**Complete the following:**
**1.** Update the part of the context engineering article that opens with the words containing "Strip the buzzword" and closes with "you are careless.", putting "generation time" in place of "inference time".
**2.** In the article on context engineering, condense the paragraph beginning "Here is the claim worth arguing about" into a shorter version that keeps its main points.
**3.** Pick up the article on context engineering after its final sentence and keep writing in the same style.

**Quoted passage:**
============
Here is the claim worth arguing about. The single biggest cause of production agent failure is not a weak model. It is bad context. The teams shipping reliable long-running agents are not the ones with the largest context windows or the newest frontier model. They are the ones with the most rigorous context management. And within that discipline there is a split nobody likes to talk about: most context-engineering effort goes into the transport problem, sliding windows and summarization and prompt assembly, while the durable memory layer, what persists with provenance and correction across sessions, is the half teams skip. It is also the half that actually compounds. This piece is about why that gap exists, and what closing it looks like.

What context engineering actually means

Strip the buzzword down and context engineering is the practice of governing everything the model sees at inference time. That is a larger surface than people expect, so it helps to enumerate it. On any given turn the context window is composed of several streams, each of which you can engineer independently:

  • The system layer. Instructions, role, output contract, the tool definitions themselves. Mostly static, but the tool descriptions alone can eat thousands of tokens if you are careless.
============
**Supplied records:**
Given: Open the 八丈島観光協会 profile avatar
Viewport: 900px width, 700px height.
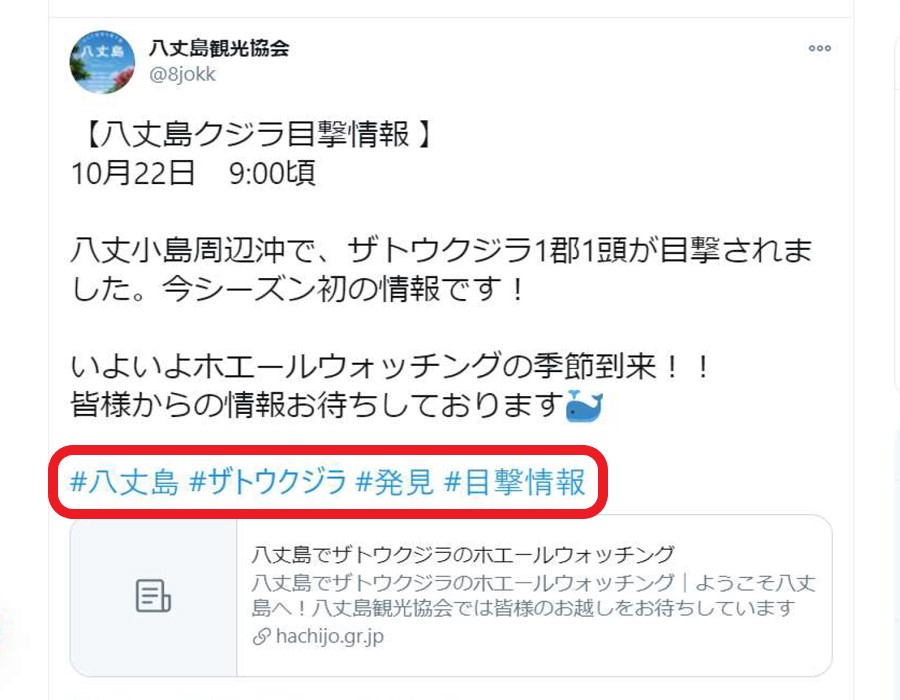Looking at the screenshot, I should pos(102,61).
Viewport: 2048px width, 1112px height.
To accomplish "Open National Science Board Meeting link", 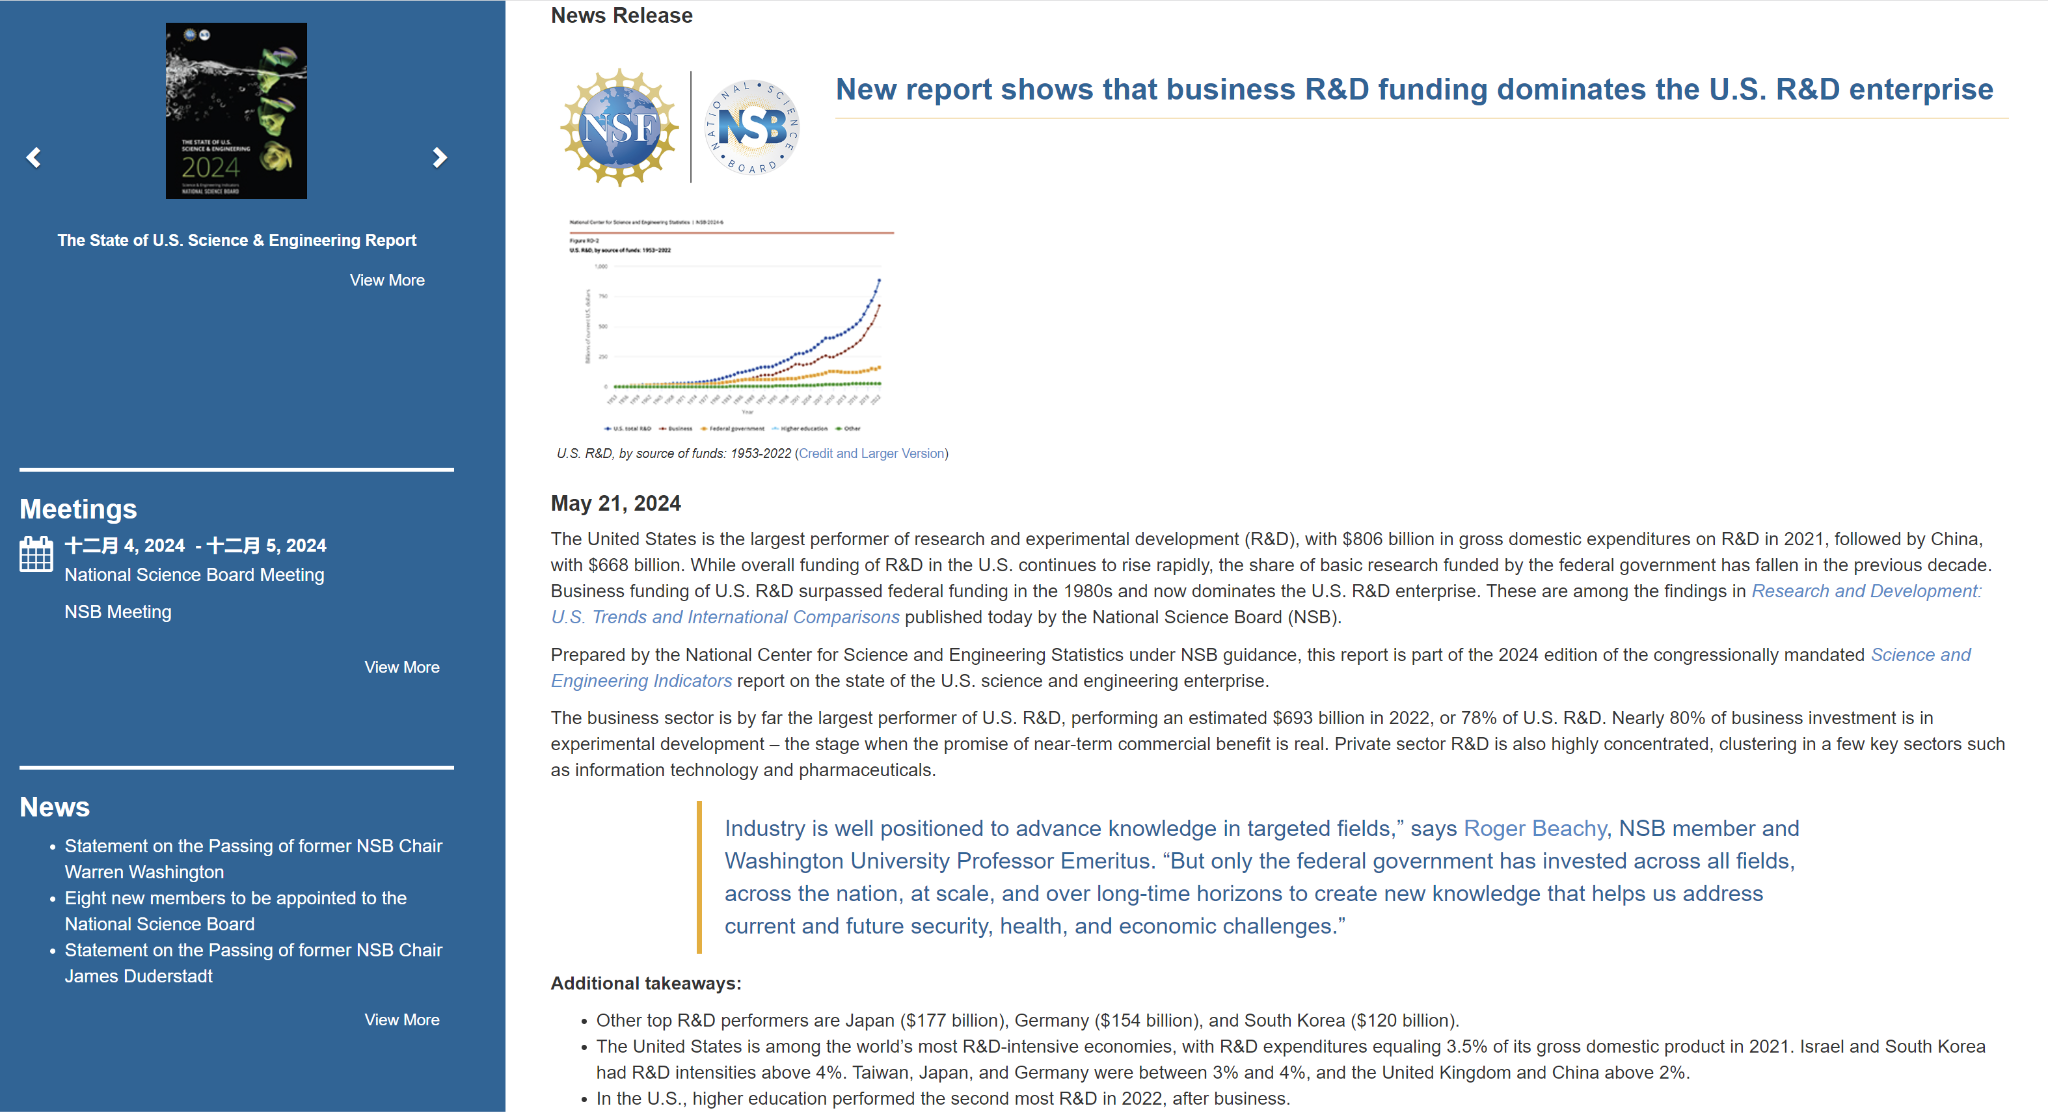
============
**Answers to the problems:**
**1.**
Strip the buzzword down and context engineering is the practice of governing everything the model sees at generation time. That is a larger surface than people expect, so it helps to enumerate it. On any given turn the context window is composed of several streams, each of which you can engineer independently:

  • The system layer. Instructions, role, output contract, the tool definitions themselves. Mostly static, but the tool descriptions alone can eat thousands of tokens if you are careless.

**2.** Production agents fail mostly because of bad context, not weak models. Reliable long-running agents come from rigorous context management, not from bigger context windows or newer models. Most context-engineering work targets transport (sliding windows, summarization, prompt assembly). Teams skip the durable memory layer, which keeps information with provenance and correction across sessions. That skipped half is the one that compounds. The piece explains why this gap exists and what closing it looks like.

**3.**
  • Conversation history. The running transcript of user and assistant turns. This is the part that grows without bound and is the usual target of compaction.
  • Tool results. Raw output from function calls, API responses, search hits. Often the largest and noisiest stream, and the one most likely to bury the signal.
  • Retrieved context. Documents and chunks pulled in by RAG for this query, ranked by similarity, frequently irrelevant despite the high score.
  • Durable memory. Facts the agent learned in earlier sessions and chose to keep: user preferences, prior decisions, corrections, the state of the world as the agent last understood it.
  • Cache state. What is prefix-stable across turns so the provider can serve it from cache, which is as much a cost and latency lever as a quality one.

Context engineering is the set of decisions about which of these streams to include, in what order, at what fidelity, and when to evict. Five of the six are about this turn. Only one of them, durable memory, is about every turn that will ever come after. That asymmetry is the whole story, and it is why some observers have started framing memory itself as the new paradigm of context engineering rather than a feature bolted onto it.

Bigger windows do not fix it

The reflexive answer to context problems is more window. If the agent forgets, give it a million tokens. If retrieval misses, stuff the whole corpus in. This is wrong for a reason that has a name now: context rot. As the window fills, the model's ability to use any single token reliably degrades. It is not a hard cliff at the advertised limit. It is a gradual decline in attention precision, recall of facts buried in the middle, and instruction-following, that starts well before the window is full.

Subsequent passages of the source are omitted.